Hi there, @chrmarti! I'm experiencing this bug as well. I'd like to help and test out the 0.278.0-pre-release as you've requested. I'm a long-time VSCode user, but I am very green to the extension ecosystem. Where can I find the VSIX file for the 0.278.0-pre-release of the Dev Containers extension? Or is there some other way I'm supposed to install it?

EDIT: I found the "Switch to Prerelease Version" option for the Dev Containers extension! I can confirm that that 0.278.0-pre-release fixes the issue for me. VSCode no longer overwrites credsStore in ~/.docker/config.json and instead uses the Docker credential manager that has already been configured (I use pass).

[thomet]

@chrmarti I have switched to the prebuild and can verify:

• Verified existing ~/.docker/config.json will not overwrite anymore in devcontainer
• Verified that credHelpers config will be used when using docker credentials forwarding to local system

My problem would be solved with this version :) Thanks

[chrmarti]

@aservedio Dev Containers 0.279.0-pre-release comes with fixes for the docker build and docker login issues you saw with 0.278.0-pre-release. Would be great if you could give that a try.

The main fix is that we first check if the configuration on the local machine has any credential helpers or auth tokens configured and if not, we don't register the credential helper in the container.

If anyone else still sees issues with 0.279.0-pre-release, please let me know.

[chrmarti]

Thanks everyone for the great feedback.
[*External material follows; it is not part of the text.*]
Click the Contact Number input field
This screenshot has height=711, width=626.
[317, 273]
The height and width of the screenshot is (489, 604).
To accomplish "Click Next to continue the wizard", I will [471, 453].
Closing as fixed, let me know if there are any remaining issues with the latest pre-release version.

[johnstairs]

The latest prerelease version doesn't work for me either. In my setup, I'm using devcontainers over SSH. az acr login now gives me

Error saving credentials: error storing credentials - err: exit status 1, out: `Docker credential helper 'docker-credential-osxkeychain' not found: write EPIPE.`

It looks like it is looking for the credential helper on my local mac, not the Linux host I'm SSHing into, where the devcontainer is actually running, which has no credential helper.

[KUGA2]

Even in preview version (v.0.281.0) it still keeps adding

"credsStore": "dev-containers-c43e2fdf-7a18-4fc5-bd0b-61ea8b1e0e61"
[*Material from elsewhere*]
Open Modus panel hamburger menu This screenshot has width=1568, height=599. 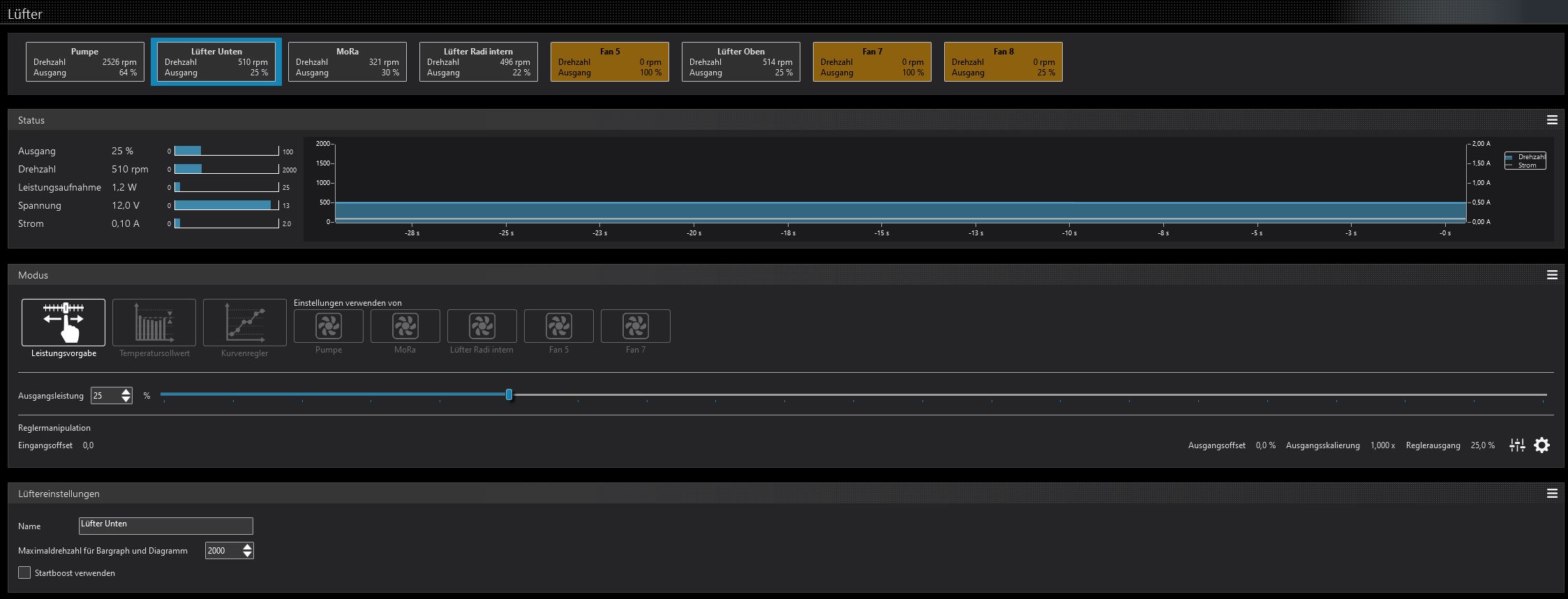(1552, 275)

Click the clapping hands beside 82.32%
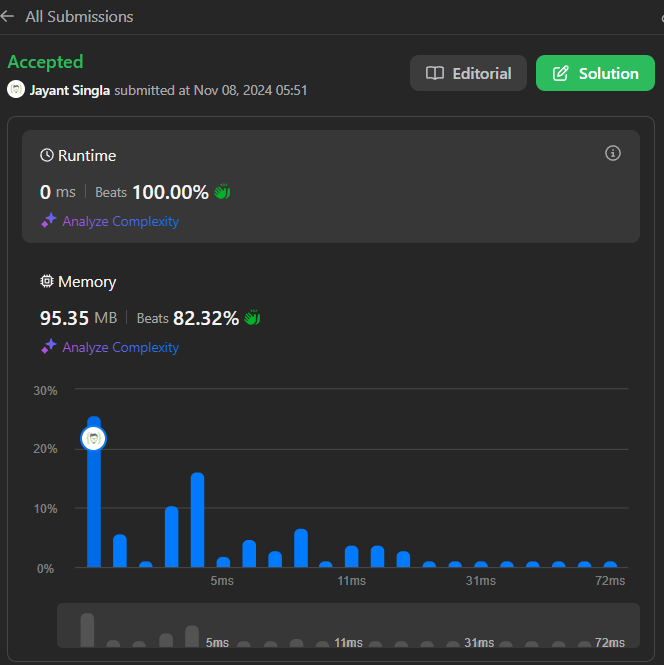pos(252,318)
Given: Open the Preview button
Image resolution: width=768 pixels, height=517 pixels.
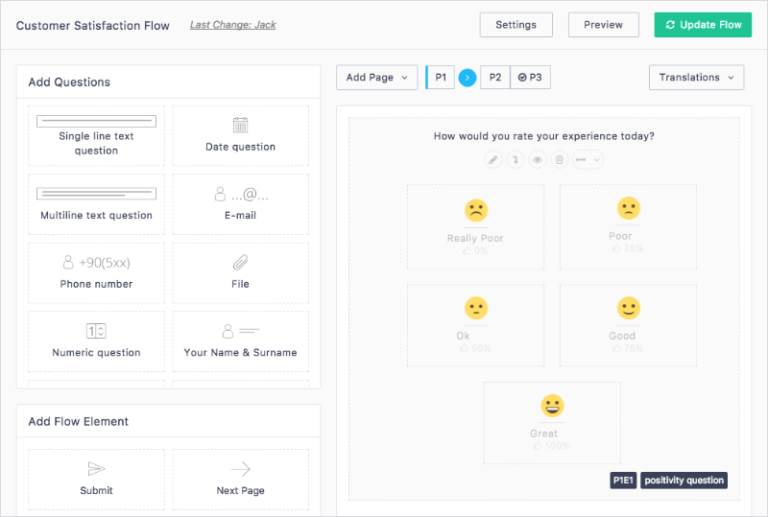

to my ~/.docker/config.json file on the host. Next switch to container then fails.

Working on wsl. Let me know if you need any more logs to investigate this.

[finite8]

This is still an issue for me. Everytime the extension starts up it adds "credsStore" in and breaks docker login functionality. I tried this with the current version as well as the 0.278.0-pre-release.

Is it possible to turn this feature off in the devcontainer.json?

[finite8]

Thanks everyone for the great feedback. Closing as fixed, let me know if there are any remaining issues with the latest pre-release version.

@chrmarti
This is still an issue. Could we have this ticket reopened or a new one raised please?

[chrmarti]

Tracking the option to turn the entire feature off in #8201. Thanks.

[chrmarti]

The setting appears to work for me. Could everyone still seeing problems with Dev Containers 0.286.0-pre-release open new issues?